This indicator should be considered in two groups. The power of liquid heating devices does not exceed 1 kW. Most often, manufacturers offer radiators of 500-800 W. This means that such a device will consume 20 kW of electricity per day. But if you configure it correctly, you can get a reduction of up to 12 kW.

With liquid-free ones it’s a little more difficult. Here the consumption per section is taken into account, which means that everything will depend on the number of sections present in the battery. Based on the fact that each section consumes 150-200 W, you can calculate the consumption of the radiator. Again, with the right setup, you can achieve a 40% reduction in consumption.

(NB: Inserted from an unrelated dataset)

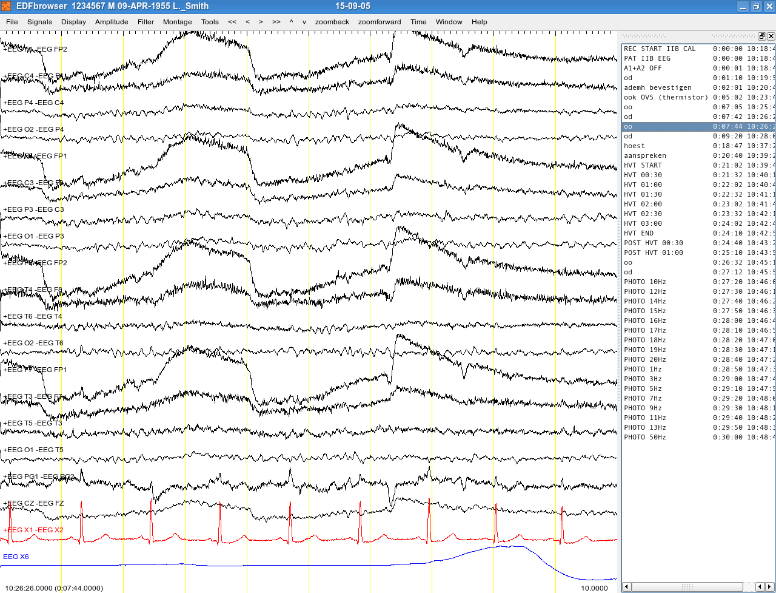
Task: Select the 'PHOTO 10Hz' annotation entry
Action: point(645,282)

Fasteners for cast iron, sectional, panel radiators

The procedure for installing radiators does not depend on their type: the rules remain the same, only the fasteners change. If installation under a window is intended, the following distances must be observed: from the floor should be at least 80-120 mm, to the window sill at least 60-100 mm, to the wall - 30-50 mm. It is also necessary to decide on the quantity and location of fasteners.

The number of brackets (hooks) per battery depends on its length. If there are few sections - up to 8-10 pieces - then two holders are required at the top, and at least one more at the bottom. If there are more than 10 sections, install three supports on top and two below. For each next five to seven sections of cast iron radiators and ten tubular and aluminum ones, the number of fasteners increases: one holder is added at the top and one at the bottom.

Methods of using various types of fasteners for sectional radiators

Self-installation of radiators

Installing batteries is not complicated; it requires a minimum of tools and basic construction skills. Since cast iron radiators are heavy, it is better to install them with two or three people. The quality of installation affects heating.

Installation of brackets

Before installation, mark the wall and determine the locations for the brackets. If the wall is reinforced concrete, drill holes 12 cm deep and insert dowels or wooden plugs.

Attach the brackets to the prepared holes, secure with cement mortar and plugs.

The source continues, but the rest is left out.